Castagneto Carducci è un borgo tra i più suggestivi della Costa degli Etruschi ed è dove nasce l’ex Officina del Gusto, un caffè con cucina. Il contesto vede i centri storici svuotarsi e diventare come delle cartoline piuttosto che essere fulcri della vita sociale, sempre più attività chiudono e le rimanenti non tengono il passo coi tempi. Nasce quindi l’esigenza di un rinnovamento generale che va dal ripensare un intero contesto urbano ed arriva nel particolare a far rinascere le attività esistenti. E’ in questo senso che il fondo dove aveva sede un’officina meccanica viene convertito in un locale che si distingue dagli altri sia per la spazialità che per i servizi dati. L’idea alla base del progetto è quella di eliminare le superfetazioni riportando alla luce e valorizzando le caratteristiche identitarie costruttive dell’edificio storico e farlo rivivere in chiave contemporanea. La matericità di pareti in pietra ed archi in mattoni si contrappone alle linee semplici di arredi e luci in metallo; il calore viene esaltato dall’utilizzo del legno sia per la superficie pavimentata che per bancone, mensole e tavoli, quest’ultimi inoltre raccontano un po’ di storia del territorio grazie al reimpiego di barrique usate per il vino Bolgheri DOC. Lo spazio è organizzato per esaltarne la fluidità e per mantenere sempre il contatto con la vallata esterna, proprio in tal senso è stata ideata la “cucina a vista-con vista”, uno spazio aperto sia sulla sala consumazioni che sul paesaggio.

SuperLodge

Il progetto muove nel rispetto e nella valorizzazione degli elementi maggiormente caratterizzanti l’edificio originario, non con una logica di mera conservazione ma attraverso la rilettura e l’interpretazione. L’involucro esterno, caratterizzato dalla composizione ritmata delle aperture, dal rigore della forma composta e dalla ricchezza di modanature, è stato mantenuto nella sua geometria. La rilettura in chiave contemporanea ha determinato la scelta della colorazione monocroma di tutti i prospetti, comprese le modanature e l’intradosso della gronda lignea. L’unico intervento esterno è coinciso con la sostituzioni delle superfetazioni incongruenti con una loggia a sbalzo, costituente un volume diafano dagli inconsueti effetti di luce. Internamente sono stati esaltati due elementi fondamentali della spazialità originaria e della nuova architettura risultante: le grandi altezze di interpiano e la scala in pietra con balaustra Liberty. La distribuzione interna è stata adeguata alle esigenze della vita contemporanea perseguendo la massima fluidità spaziale. Conseguentemente gli ambienti, originariamente austeri ed in penombra, sono ora invasi dalla luce. Nel volume diafano della loggia la luce assume delle caratteristiche assolutamente inedite per l’edificio: la microforatura permette di avere un ambiente aperto ma protetto dall’irraggiamento diretto, cangiante e confortevole. Lo spazio è a tutti gli effetti una ambiente esterno, ma si coniuga con un senso di protezione e privacy.

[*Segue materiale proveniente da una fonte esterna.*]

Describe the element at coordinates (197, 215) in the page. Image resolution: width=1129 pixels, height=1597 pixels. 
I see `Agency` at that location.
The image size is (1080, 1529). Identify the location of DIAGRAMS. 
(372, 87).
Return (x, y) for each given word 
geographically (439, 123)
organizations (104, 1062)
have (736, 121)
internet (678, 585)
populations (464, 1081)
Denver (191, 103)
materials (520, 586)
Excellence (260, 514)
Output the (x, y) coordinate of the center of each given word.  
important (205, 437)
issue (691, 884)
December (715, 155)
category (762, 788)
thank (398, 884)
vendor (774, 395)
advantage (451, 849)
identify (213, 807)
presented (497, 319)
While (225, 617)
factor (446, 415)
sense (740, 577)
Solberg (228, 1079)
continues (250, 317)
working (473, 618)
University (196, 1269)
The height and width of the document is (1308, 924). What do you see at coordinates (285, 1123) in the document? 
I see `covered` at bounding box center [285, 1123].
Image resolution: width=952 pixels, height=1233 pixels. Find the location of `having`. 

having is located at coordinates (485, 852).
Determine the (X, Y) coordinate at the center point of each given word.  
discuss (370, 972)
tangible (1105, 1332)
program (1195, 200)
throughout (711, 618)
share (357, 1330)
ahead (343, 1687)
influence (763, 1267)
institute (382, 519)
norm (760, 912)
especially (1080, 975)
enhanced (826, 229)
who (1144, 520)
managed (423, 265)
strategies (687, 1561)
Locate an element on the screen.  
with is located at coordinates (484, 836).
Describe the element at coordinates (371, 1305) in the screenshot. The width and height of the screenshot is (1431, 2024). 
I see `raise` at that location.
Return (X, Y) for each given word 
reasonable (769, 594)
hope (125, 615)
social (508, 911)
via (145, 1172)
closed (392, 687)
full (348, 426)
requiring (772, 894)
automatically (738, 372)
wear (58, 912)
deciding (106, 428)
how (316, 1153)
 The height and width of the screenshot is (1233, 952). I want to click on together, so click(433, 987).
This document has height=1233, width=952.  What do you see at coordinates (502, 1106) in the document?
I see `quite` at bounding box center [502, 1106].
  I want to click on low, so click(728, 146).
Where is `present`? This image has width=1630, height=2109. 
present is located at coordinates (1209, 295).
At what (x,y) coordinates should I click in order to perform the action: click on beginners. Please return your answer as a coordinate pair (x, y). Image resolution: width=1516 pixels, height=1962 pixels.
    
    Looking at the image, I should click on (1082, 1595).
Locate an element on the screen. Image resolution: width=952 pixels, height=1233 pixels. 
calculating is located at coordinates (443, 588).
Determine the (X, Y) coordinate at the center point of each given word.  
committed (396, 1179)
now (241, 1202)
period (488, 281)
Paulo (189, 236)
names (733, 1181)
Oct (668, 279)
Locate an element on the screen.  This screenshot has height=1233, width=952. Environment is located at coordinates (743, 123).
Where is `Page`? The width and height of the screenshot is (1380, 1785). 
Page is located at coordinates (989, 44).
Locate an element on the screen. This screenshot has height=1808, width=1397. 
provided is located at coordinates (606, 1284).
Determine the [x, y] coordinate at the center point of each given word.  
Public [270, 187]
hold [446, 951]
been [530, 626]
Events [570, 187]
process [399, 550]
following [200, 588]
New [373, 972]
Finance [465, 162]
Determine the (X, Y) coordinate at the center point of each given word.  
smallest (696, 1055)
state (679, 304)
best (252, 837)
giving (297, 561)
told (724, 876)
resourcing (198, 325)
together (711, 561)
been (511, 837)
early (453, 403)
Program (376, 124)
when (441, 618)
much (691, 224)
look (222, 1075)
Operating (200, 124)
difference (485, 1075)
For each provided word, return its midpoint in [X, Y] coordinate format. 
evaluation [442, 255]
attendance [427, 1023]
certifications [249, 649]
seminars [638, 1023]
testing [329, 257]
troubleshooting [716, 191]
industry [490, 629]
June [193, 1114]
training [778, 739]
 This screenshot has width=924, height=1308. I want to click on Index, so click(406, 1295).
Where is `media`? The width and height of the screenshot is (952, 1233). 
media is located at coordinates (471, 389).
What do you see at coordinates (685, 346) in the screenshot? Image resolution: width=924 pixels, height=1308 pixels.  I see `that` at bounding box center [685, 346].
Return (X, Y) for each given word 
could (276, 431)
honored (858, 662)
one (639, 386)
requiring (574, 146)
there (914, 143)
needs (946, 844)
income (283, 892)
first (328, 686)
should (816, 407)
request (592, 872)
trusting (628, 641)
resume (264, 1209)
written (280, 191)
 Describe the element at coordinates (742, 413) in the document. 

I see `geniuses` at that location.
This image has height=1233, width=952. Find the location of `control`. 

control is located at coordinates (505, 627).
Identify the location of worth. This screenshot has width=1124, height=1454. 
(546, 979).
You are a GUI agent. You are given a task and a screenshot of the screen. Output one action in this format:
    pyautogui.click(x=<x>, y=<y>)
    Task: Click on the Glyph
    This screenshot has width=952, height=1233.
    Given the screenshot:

L’edificio esistente non è mai stato un esempio significativo di archeologia industriale. Il progetto propone di enfatizzare la più importante delle sue qualità che è la dimensione. L’idea è quella di trattare in modo uniforme l’intero volume con un rivestimento in alluminio anodizzato color bronzo con l’obiettivo però di non cancellare completamente la preesistenza. Questa nuova pelle metallica avvolge interamente l’edificio rafforzando la sua grande volumetria e il suo essere “un fuori scala” nel contesto urbano ma, allo stesso tempo, grazie all’effetto di trasparenza consente di mantenere parzialmente visibili le caratteristiche architettoniche dell’edificio esistente. La nuova immagine che la Camera di Commercio di Prato offre alla città è una sorta di sfocatura dell’edificio industriale del quale si continuano a vedere gli elementi principali: la serialità delle aperture, le cornici marcapiano e gli elementi decorativi rappresentativi. Una sorta di vedo-non vedo che moltiplica le possibilità di percezione del nuovo edificio contemporaneo.